EXERCISE AIM -> The copy should begin at the line containing "Image resolution: width=715" and end with the last line below, every line exact and no picture included.
== GIVEN RECORDS
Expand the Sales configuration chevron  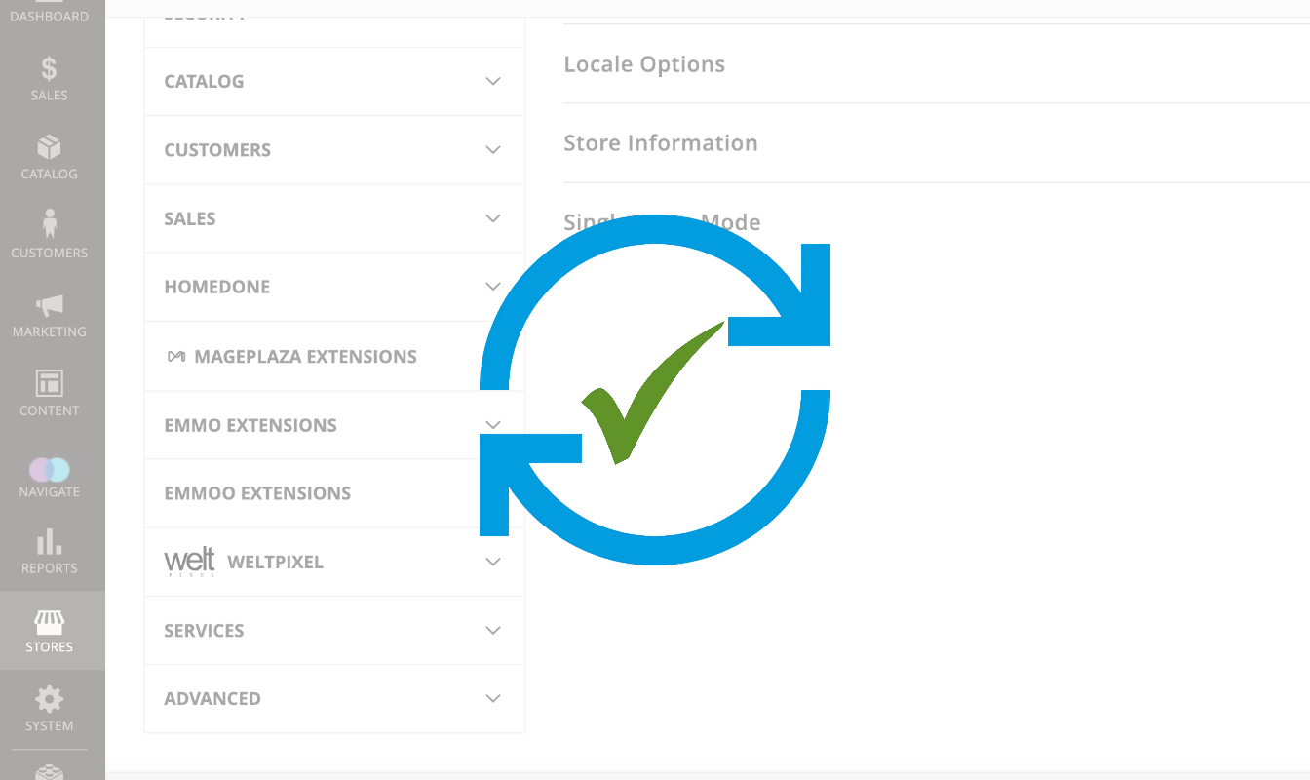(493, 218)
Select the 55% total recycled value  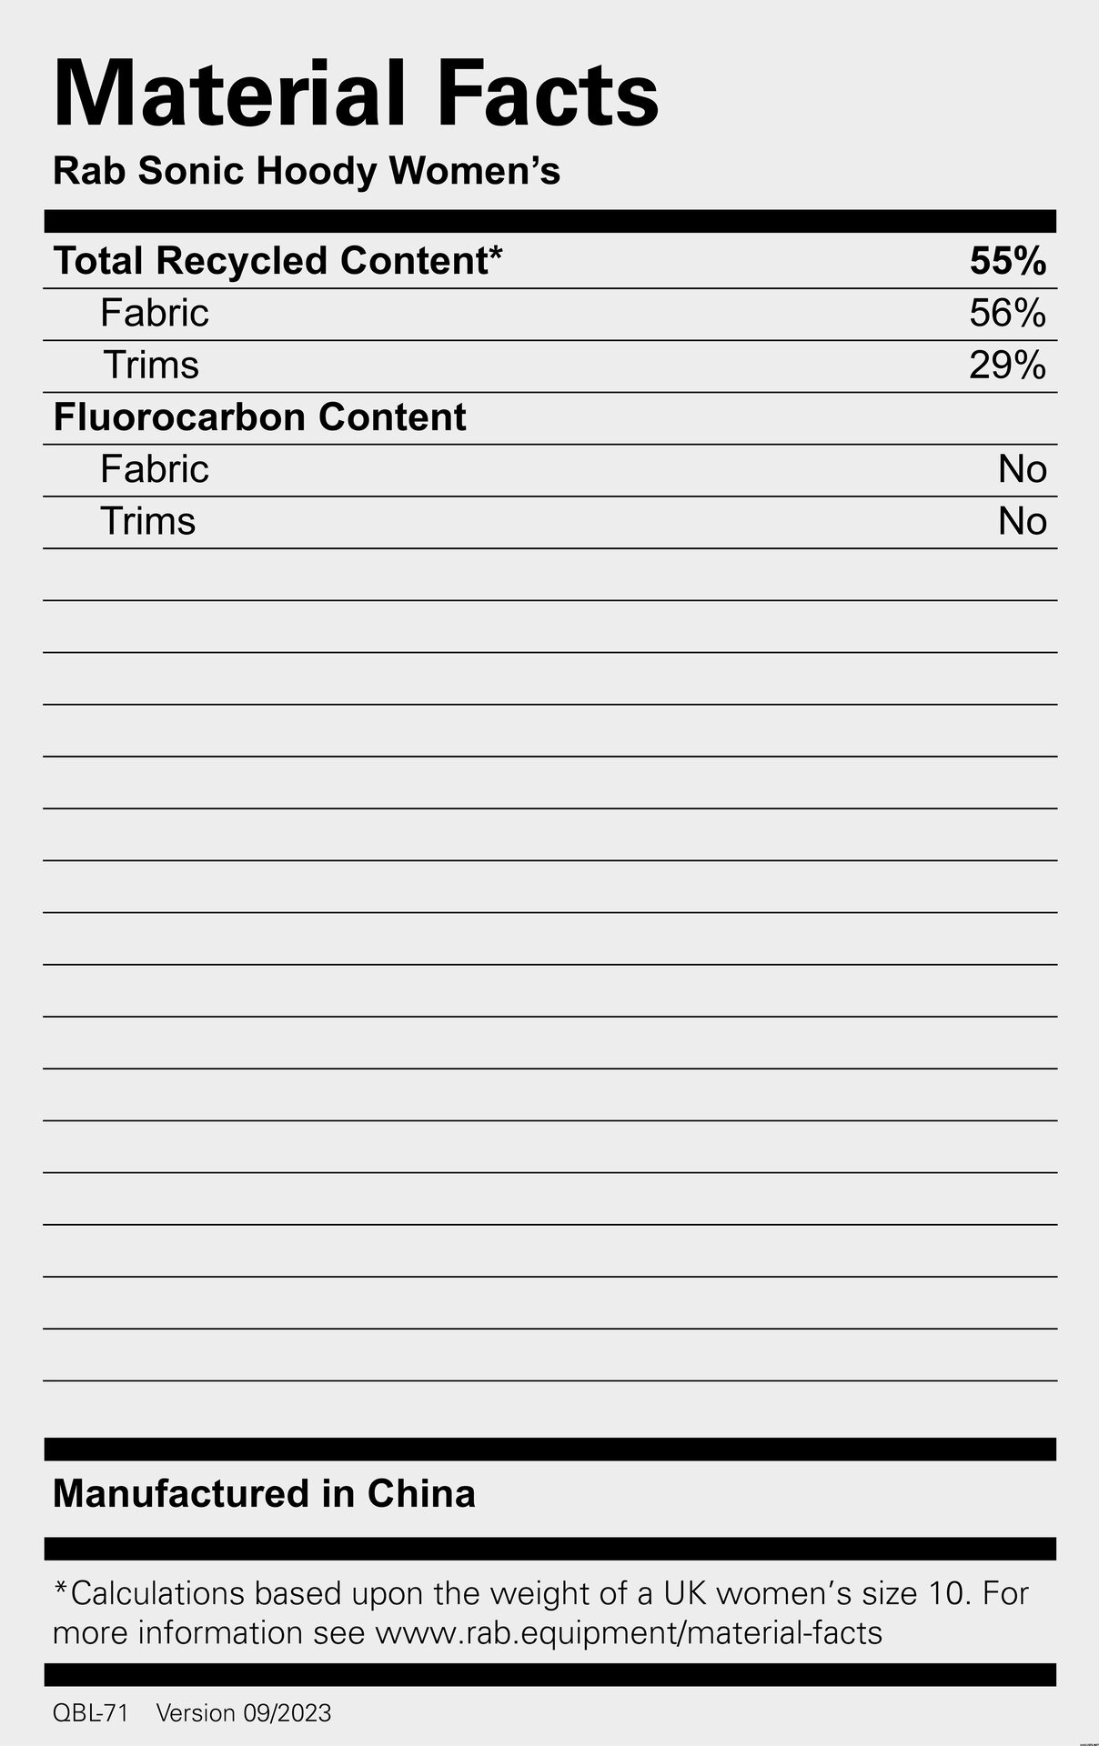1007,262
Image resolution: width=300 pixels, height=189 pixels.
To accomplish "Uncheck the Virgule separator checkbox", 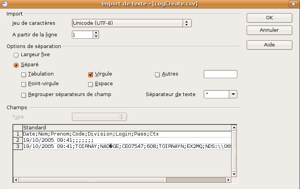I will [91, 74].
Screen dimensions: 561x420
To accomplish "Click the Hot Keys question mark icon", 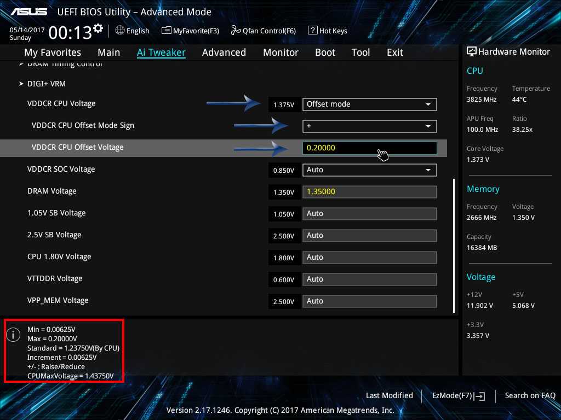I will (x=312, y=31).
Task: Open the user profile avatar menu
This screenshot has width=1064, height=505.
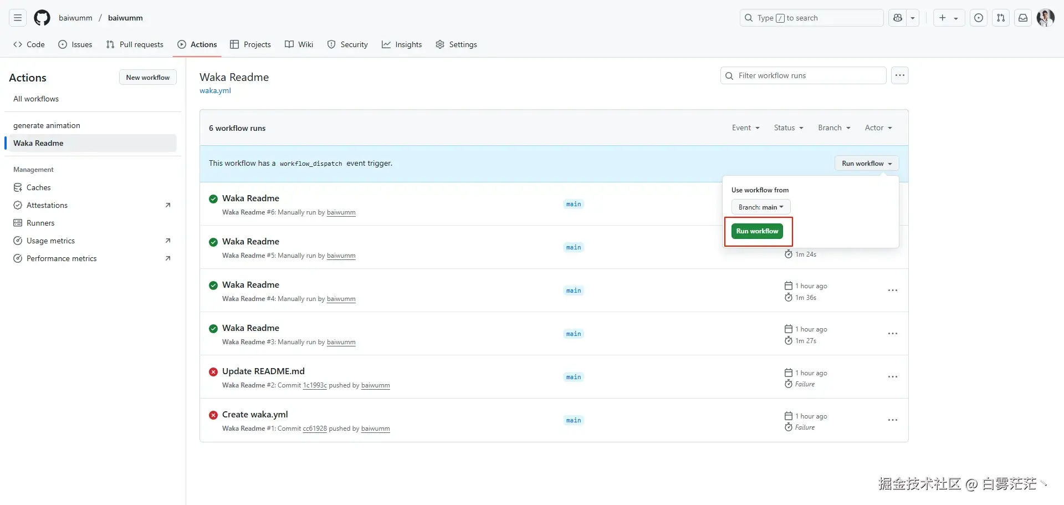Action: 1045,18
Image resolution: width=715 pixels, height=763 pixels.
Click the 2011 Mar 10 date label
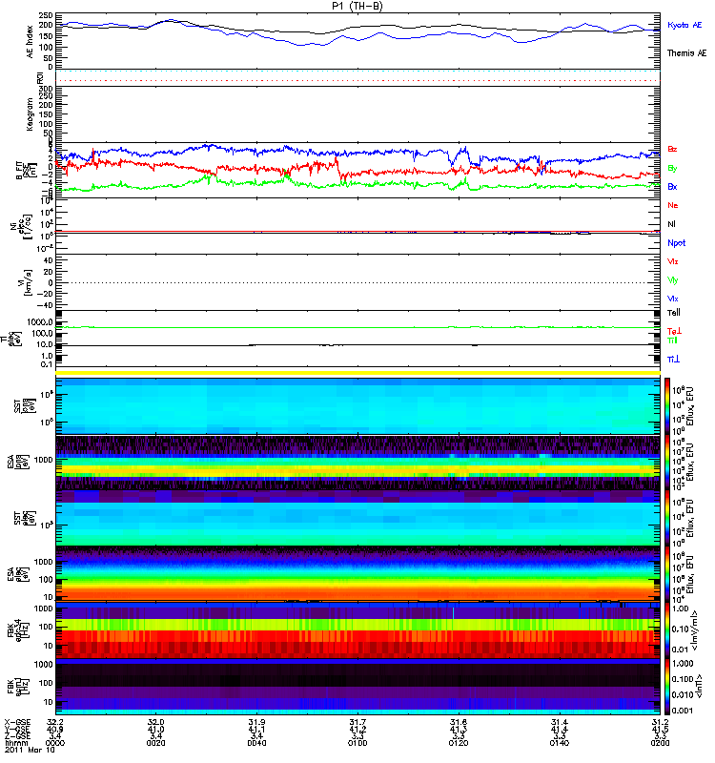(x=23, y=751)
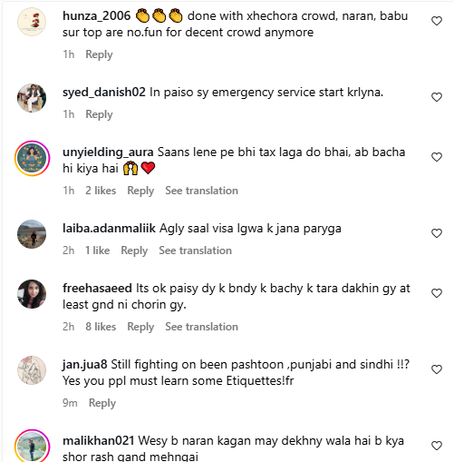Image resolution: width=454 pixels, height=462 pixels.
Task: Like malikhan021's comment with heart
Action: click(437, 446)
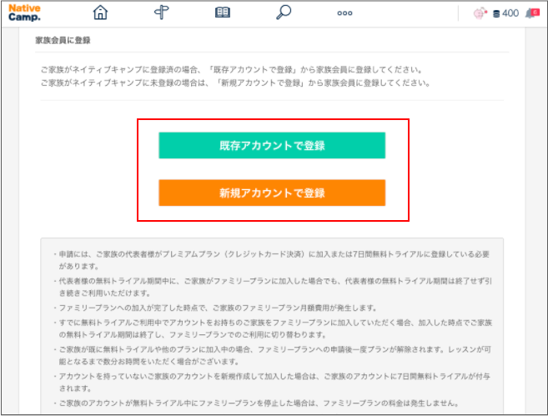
====
YOUR RESPONSE ->
Image resolution: width=715 pixels, height=763 pixels.
Click the 2011 Mar 10 date label
(x=23, y=751)
Image resolution: width=454 pixels, height=462 pixels.
Task: Like malikhan021's comment with heart
Action: click(437, 446)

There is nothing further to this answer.